「馬氏の五常、白眉最も良し」は、三国志の中に登場する言葉です。
後漢の末期、荊州の襄陽郡に馬姓の五人兄弟が住んでいました。
兄弟全員がいずれも秀才だったので称賛を受け、郷里ではこれをことわざにして「馬氏の五常、白眉最も良し」と語っていたのです。
「五常」というのは、兄弟がみな字に「常」の字が入っていたことから、こう呼ばれました。
その中でも特に優れていたのが四男の馬良で、彼は眉に白い毛が混じっていたことから、「白眉」というあだ名で呼ばれます。
【馬良像】
この故事によって、「白眉」は「特に優れた者」を指す言葉になりました。
ちなみに彼の字は季常といいます。
このため、「馬氏の五常、白眉最も良し」は、「馬氏の五人兄弟はいずれも優れているが、その中でも白眉の馬良が最も優れている」という意味になります。
この馬良と、五男の馬謖はいずれも蜀に仕えました。
馬謖の字は幼常です。
長男と次男、三男は特に仕官をしなかったようで、名前も字も伝わっていません。
馬氏は諸葛亮と親しかった
馬良は元より諸葛亮と親しく、血縁関係にあったか、義兄弟だったと言われています。
これは馬良が諸葛亮に手紙を送る際に「尊兄」という呼び方をしていることから、そう推測されています。

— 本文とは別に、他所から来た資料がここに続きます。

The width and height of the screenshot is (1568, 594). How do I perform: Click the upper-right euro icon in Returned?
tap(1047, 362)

この縁によって、馬良と馬謖の兄弟は、劉備に仕えるようになったのでした。
このため、馬良と馬謖の挿話の中には、諸葛亮がよく登場します。
馬良の活動
馬良はこのように称賛されていましたが、彼が書いた、三国志に収録されている文章を読むと、豊富な教養を備えていたことがわかります。
劉備が益州を攻略していた際には、その活動を古代の琴の名人の演奏に例え、自分もその場にいあわせさせてほしいと、典雅な内容の手紙を送っています。

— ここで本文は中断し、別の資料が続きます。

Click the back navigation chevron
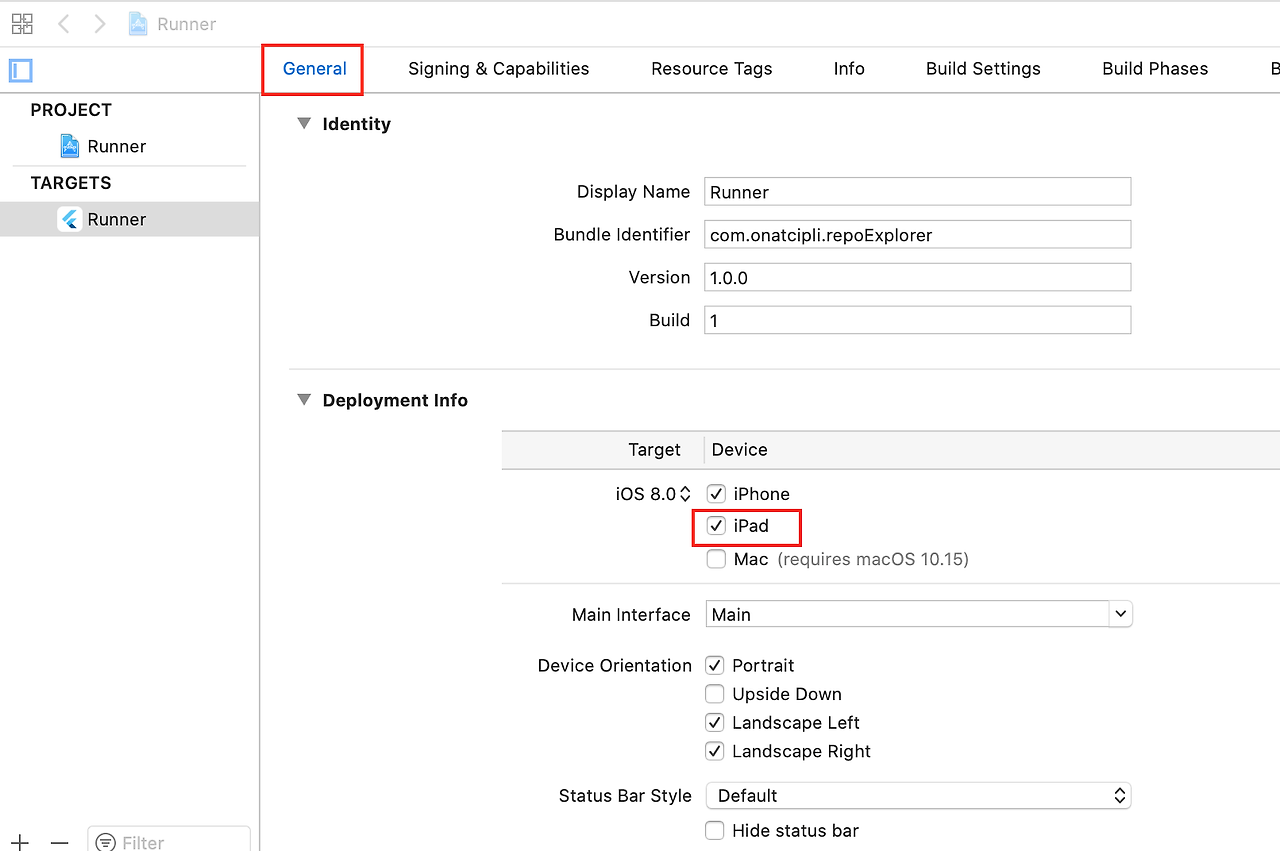Screen dimensions: 1280x851 click(64, 24)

また、孫権への外交の使者を務めた時には、諸葛亮に言われて、みずから紹介文の草稿を用意しました。
するとその内容が優れていたので、孫権から尊重されるなど、文官として高い資質を有していました。
このため、蜀の皇帝になった劉備から侍中(顧問官)に任命されるなど、その知性に対して高い評価を受けています。
そして劉備が荊州に攻めこんだ夷陵の戦いの際には、武陵の異民族への使者を務め、蜀の味方につけることに成功しました。
しかし、劉備はやがて呉に大敗し、多くの将兵が討ち取られます。
馬良もまたその敗戦に巻き込まれ、あえなく死去してしまいました。
こうして馬良は劉備の失敗によって、その才能を発揮しきれないうちに、世を去ることになっています。
馬謖の活動
一方で弟の馬謖は、諸葛亮に目をかけられて立身し、軍事作戦の相談役を務めるようになります。
【馬謖の能力を高く評価していた諸葛亮】
馬謖は智謀に優れており、机上で作戦を立てさせると、優れた案を出すことができました。
しかし実戦の経験は乏しく、「馬謖は言葉が実質に先行する(口は達者だが実践する力は乏しい)」と劉備からは評されていました。
このため、劉備は諸葛亮に、馬謖を重用しないようにと戒めています。
しかし、諸葛亮は魏に攻めこむにあたり、馬謖に前線拠点の確保という、重要な任務を与えました。
すると馬謖は諸葛亮の命令を無視して、水が補給しづらい山の上に陣営を構えます。
魏の将軍・張郃はそれを知ると、水の補給路を断って馬謖の軍勢を弱らせ、そのうえで攻撃をしかけ、さんざんに打ち破りました。
こうして敗北した馬謖は、諸葛亮が進撃の際に用いようと思っていた拠点を攻め落とされるという、大きな失態を犯します。
命令違反の上に、全体の作戦を失敗に導いてしまったため、その罪が重くなり、諸葛亮の命令によって処刑されました。
諸葛亮は馬謖に目をかけていたので、処刑の際に涙を流したとされており、これが「泣いて馬謖を斬る」という故事になっています。
このようにして馬氏の兄弟は、それぞれの事情によって、十分には力を発揮できないままに、亡くなってしまったのでした。